Let's look at finalize implementation for array and Option<T>. They are empty. Hmm. I'm not quite sure why. Let me start from collect_garbage and come back here later.

;; Array
impl<T: Trace, const N: usize> Finalize for [T; N] {}

;; Option<T>
impl<T: Trace> Finalize for Option<T> {}

collect_garbage

In collect_garbage after the mark returns unmarked objects (= not used objects) and it will call finalize_glue() for each GC<T> object.

        let unmarked = mark(&mut st.boxes_start);
        if unmarked.is_empty() {
            return;
        }
        for node in &unmarked {
            Trace::finalize_glue(&(*node.this.as_ptr()).data);
        }

finalize_glue calls finalize in the Trait. So say an array is unmarked, the gc eventually calls empty trace of the array. Now I remember that finalize give the object a chance to any necessary work before it's deallocated. For example an object may want to close a file associated with it.

Sweep

Now we know that the gc collects unmarked objects and calls finalize for the unmarked objects. It's time to sweep them.

    unsafe fn sweep(finalized: Vec<Unmarked>, bytes_allocated: &mut usize) {
        let _guard = DropGuard::new();
        for node in finalized.into_iter().rev() {
            if (*node.this.as_ptr()).header.marked.get() {
                continue;
            }
            let incoming = node.incoming;
            let mut node = Box::from_raw(node.this.as_ptr());
            *bytes_allocated -= mem::size_of_val::<GcBox<_>>(&*node);
            *incoming = node.header.next.take();
        }
    }

This is actually very interesting. It recreates Box from returning raw pointer using from_raw which makes sense!

Rooting

Let's get back to root and unroot. A Tour of Safe Tracing GC Designs in Rust - In Pursuit of Laziness has a good summary and examples of what is rooting and why we need it.

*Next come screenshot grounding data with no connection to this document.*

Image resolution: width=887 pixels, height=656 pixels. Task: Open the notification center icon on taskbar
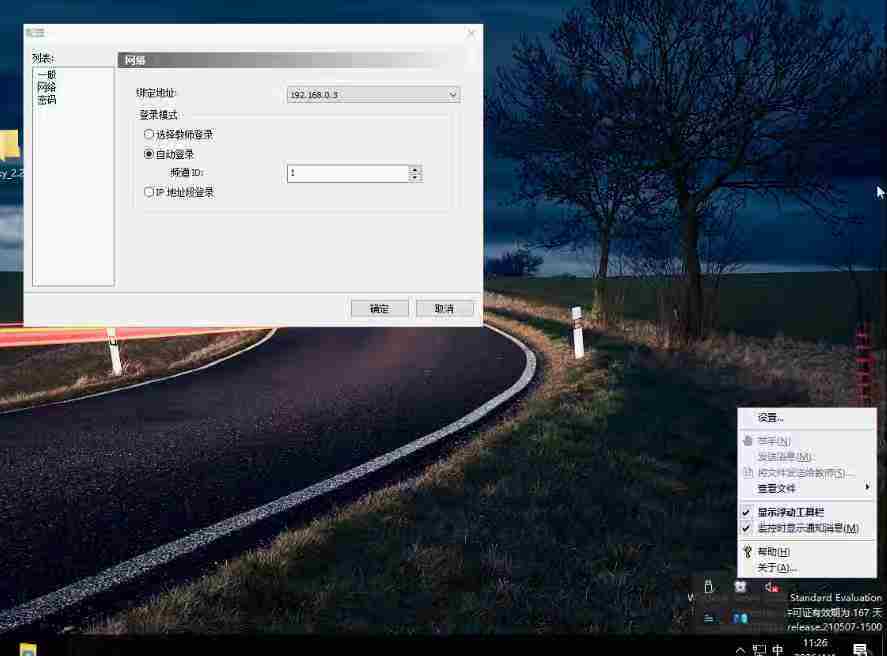click(859, 649)
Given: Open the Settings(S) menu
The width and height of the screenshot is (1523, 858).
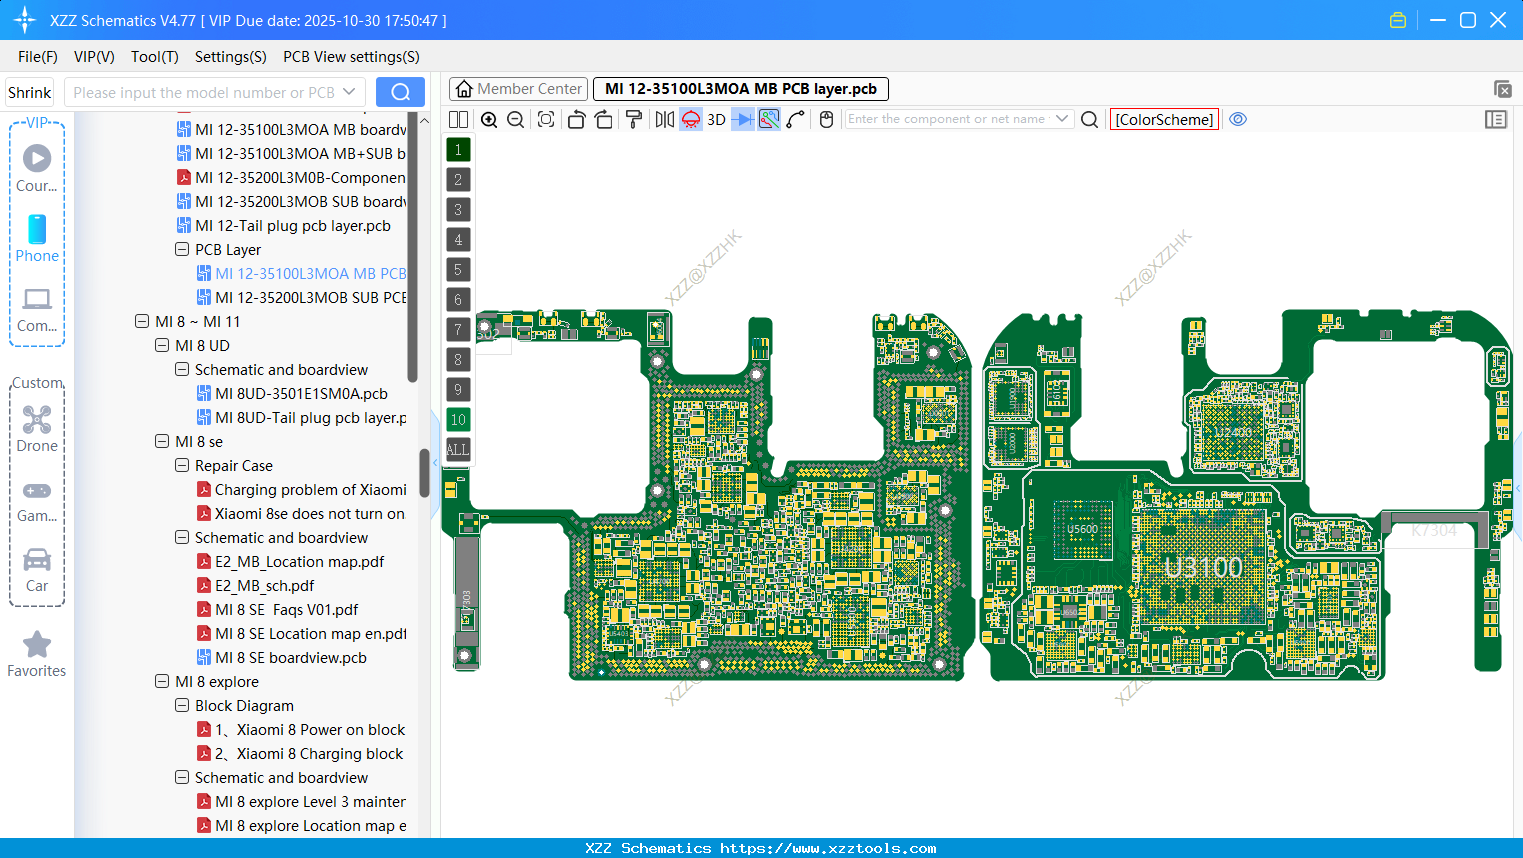Looking at the screenshot, I should point(230,57).
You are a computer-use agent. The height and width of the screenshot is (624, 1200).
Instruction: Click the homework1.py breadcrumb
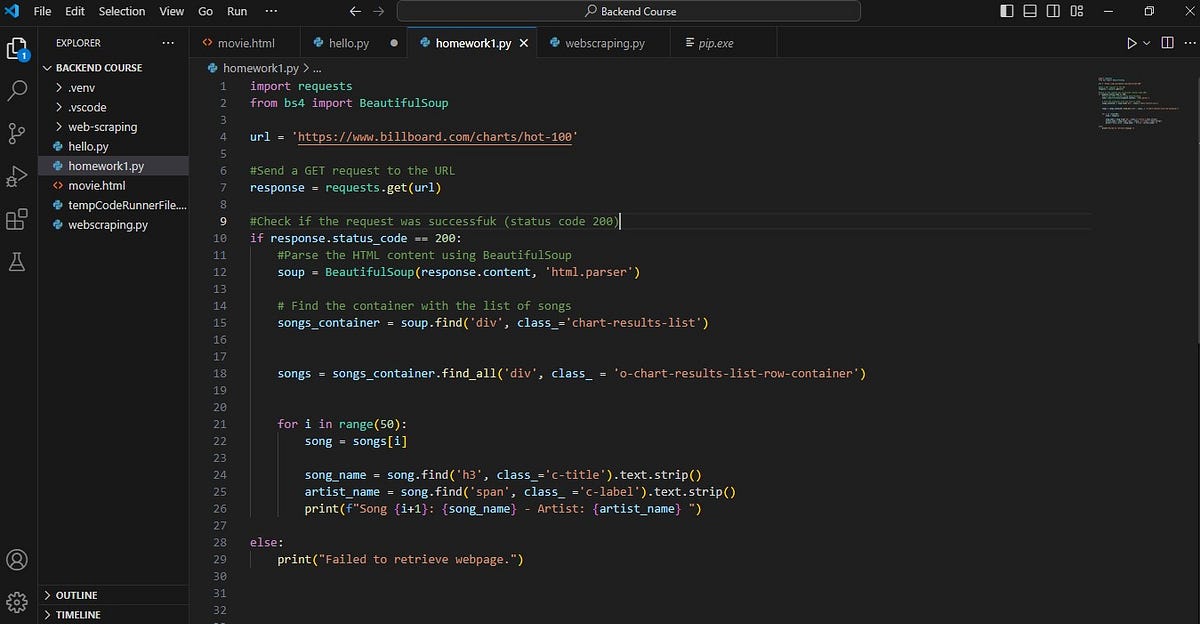click(259, 68)
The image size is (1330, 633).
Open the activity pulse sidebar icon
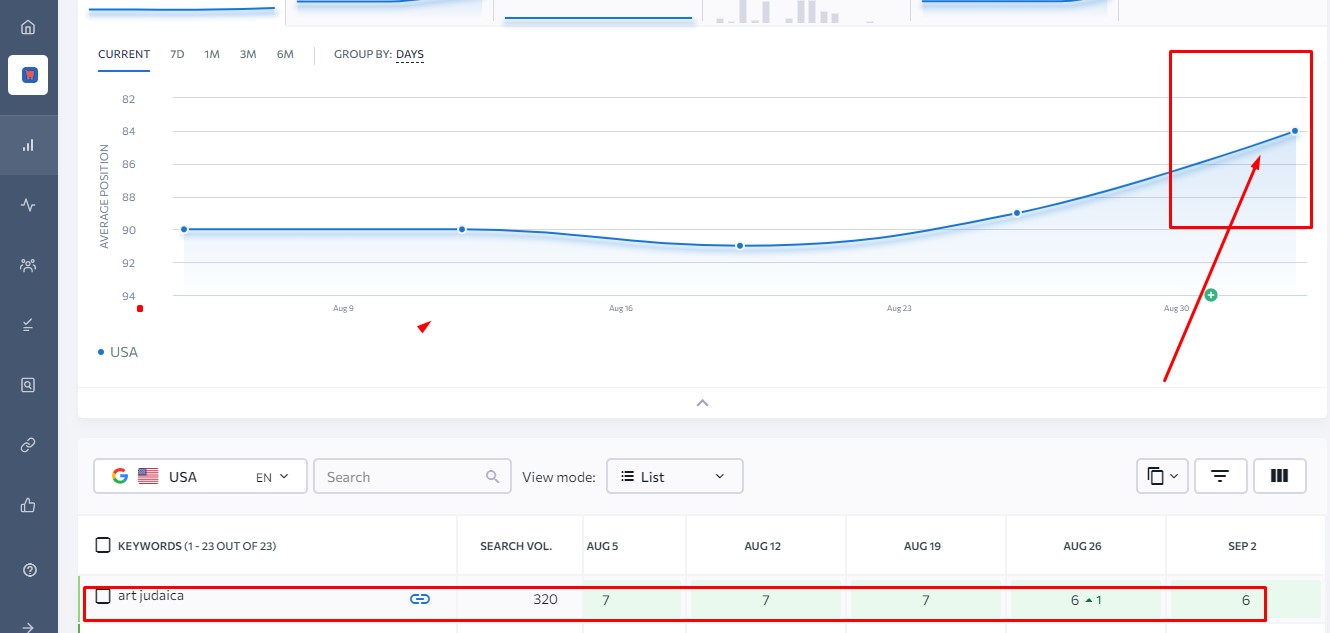(27, 204)
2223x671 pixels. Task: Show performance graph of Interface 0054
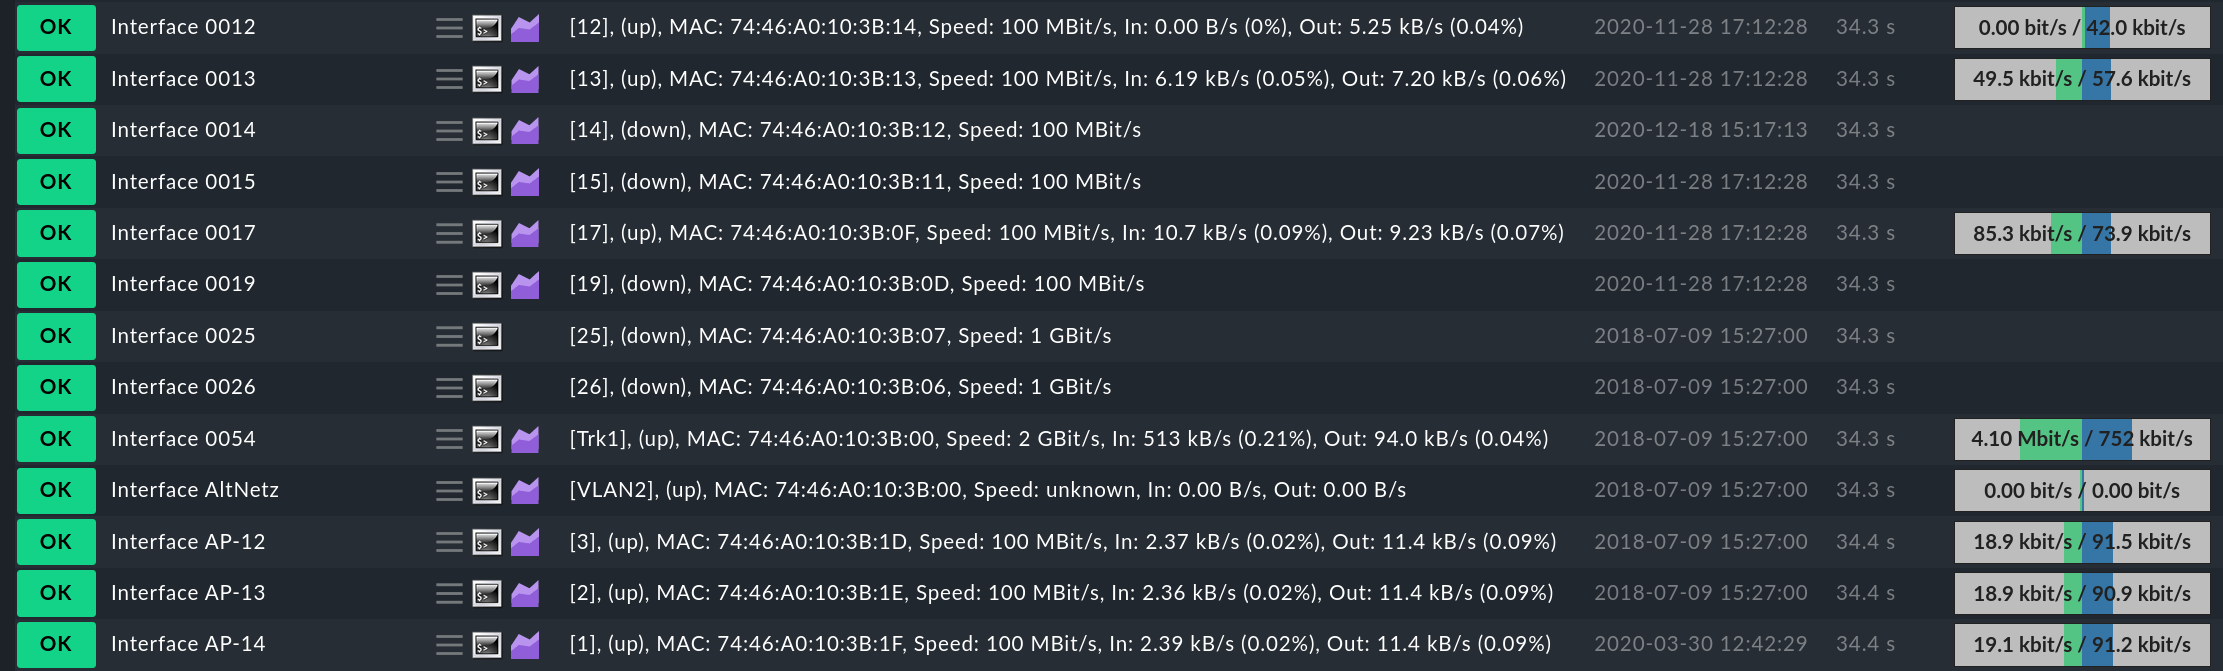tap(525, 439)
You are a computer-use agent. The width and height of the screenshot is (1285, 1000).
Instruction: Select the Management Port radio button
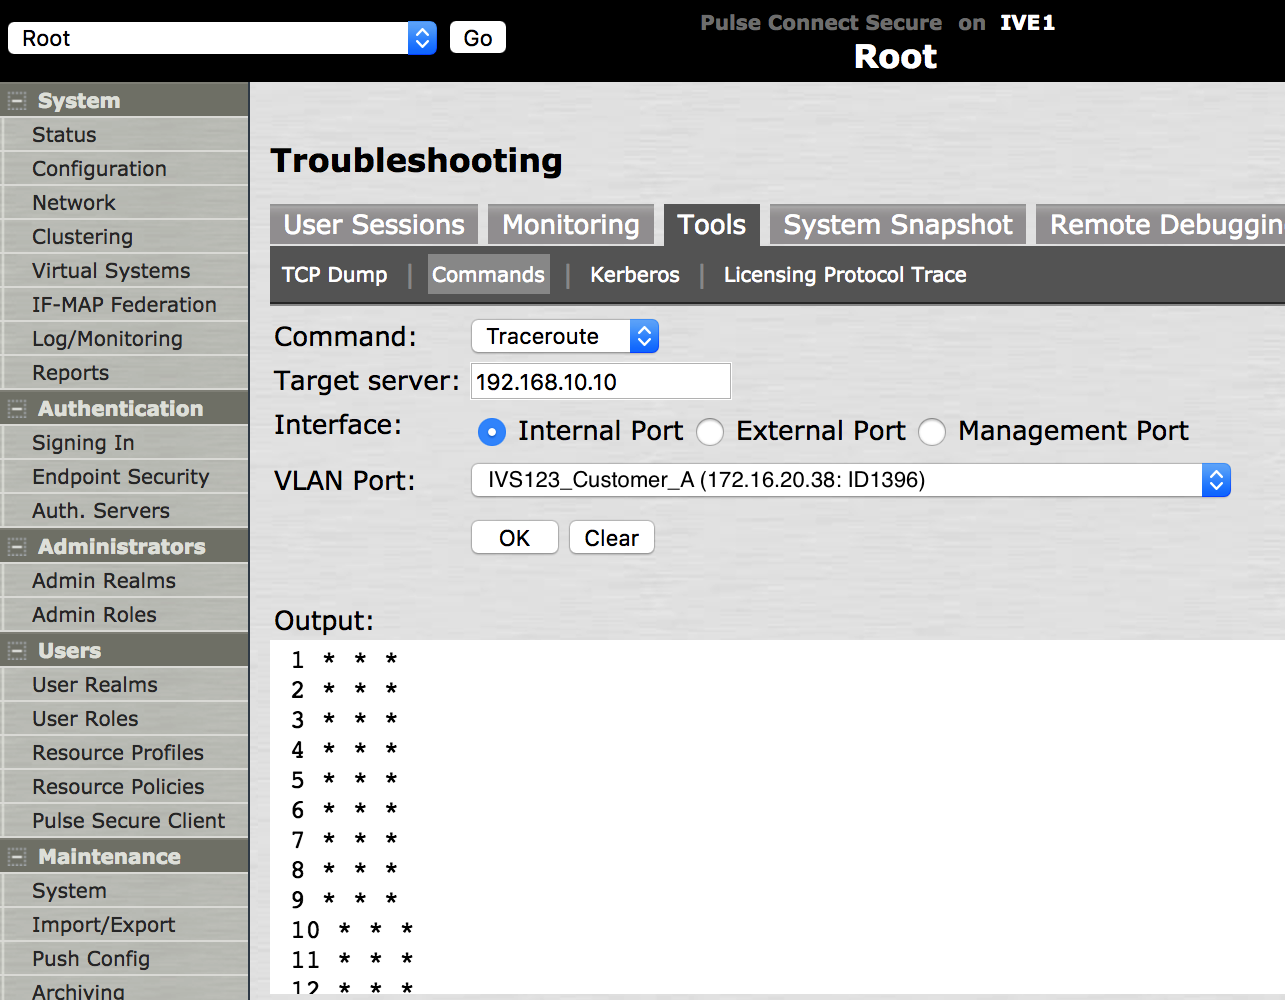(x=932, y=432)
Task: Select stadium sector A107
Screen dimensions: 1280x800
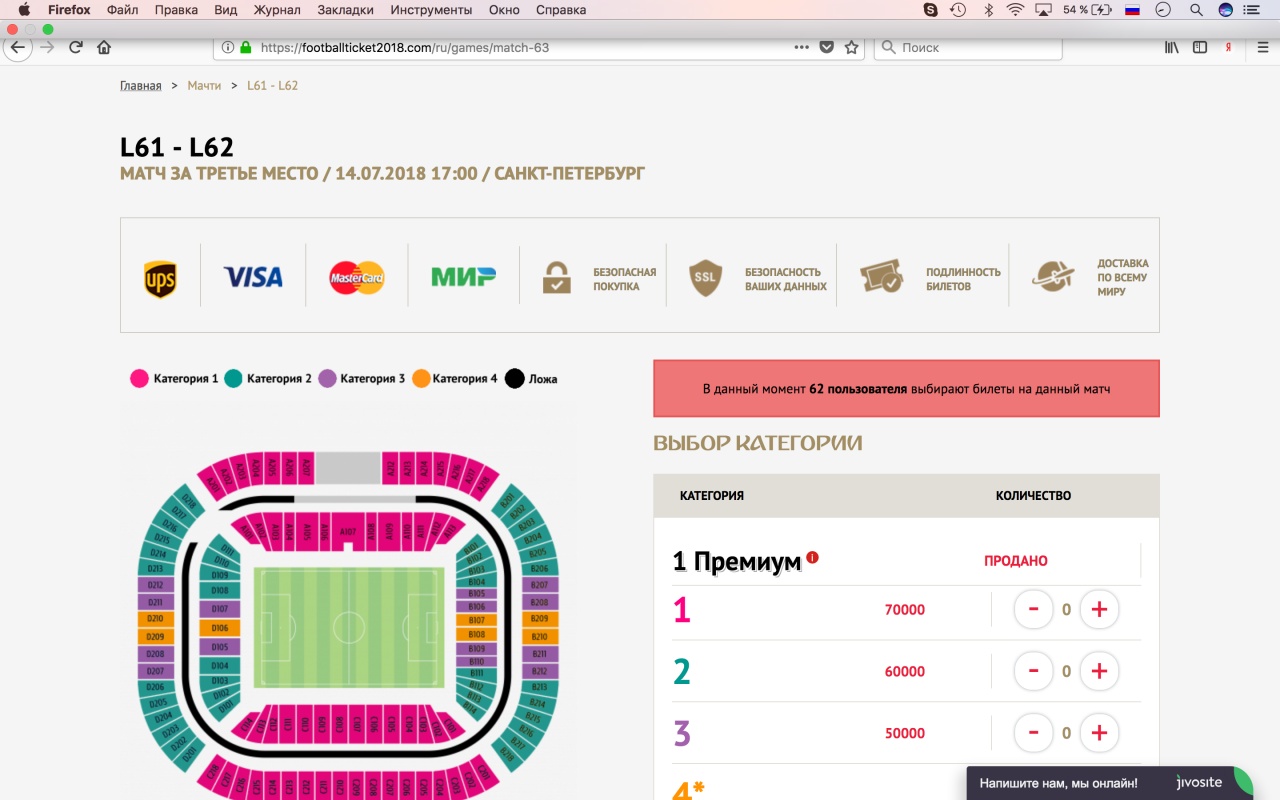Action: pos(348,531)
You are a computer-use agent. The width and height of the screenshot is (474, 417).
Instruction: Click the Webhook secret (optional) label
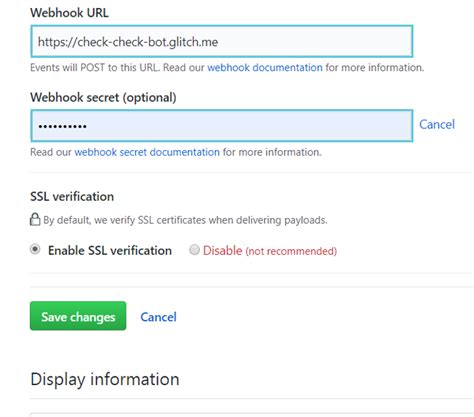click(x=103, y=97)
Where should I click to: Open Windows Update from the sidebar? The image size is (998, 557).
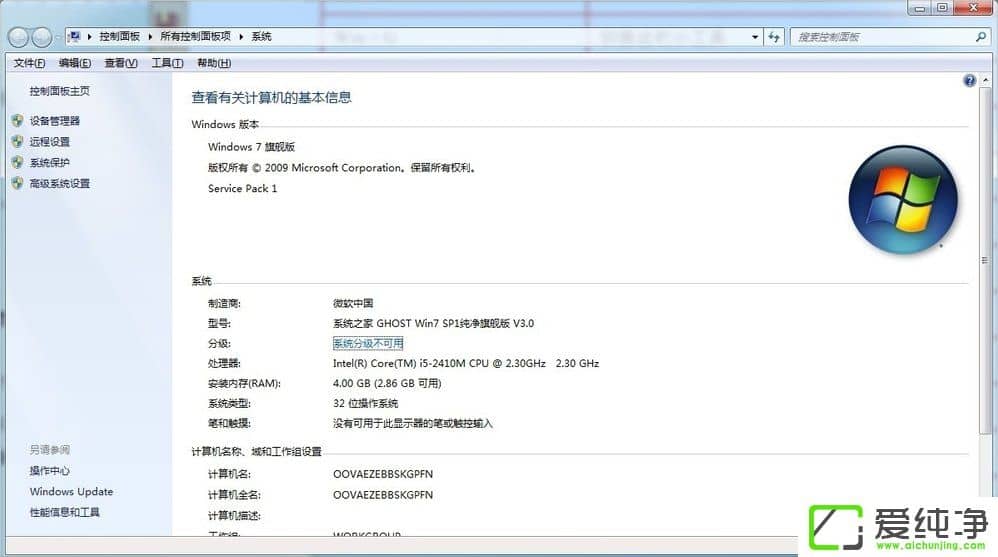(x=71, y=492)
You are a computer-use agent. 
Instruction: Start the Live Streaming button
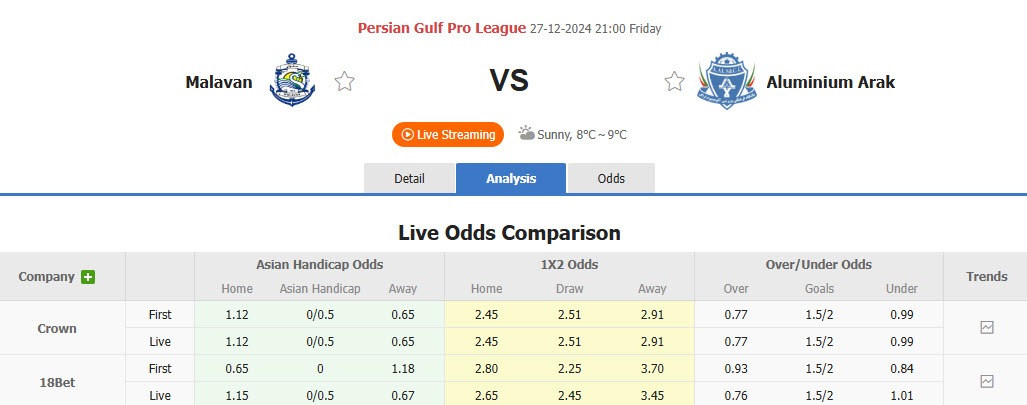coord(448,134)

In one word: Rooting. In a garbage collector, the objects “directly” in use on the stack are the “roots”, and you need to be able to identify them.

struct Foo {
    bar: Option<Gc<Bar>>
}
// this is a root
let bar = Gc::new(Bar::new());
// this is also a root
let foo = Gc::new(Foo::new());
// bar should no longer be a root (but we can't detect that!)
foo.bar = Some(bar);
// but foo should still be a root here since it's not inside
// another GC'd object
let v = vec![foo];

To track root objects, the GC maintains root counts in GC_BOX. In short GC_BOX with root count > 0 is a root object. Rooting - Designing a GC in Rust explains it very well. Note that the count is incremented or decremented when GC<T> object is moved.

Summary

  • Finalize gives an object an opportunity to do some clean up work before it's free-ed.
  • Sweep returns unmarked objects using Box.
  • To track objects directly use in stack the gc maintains root count.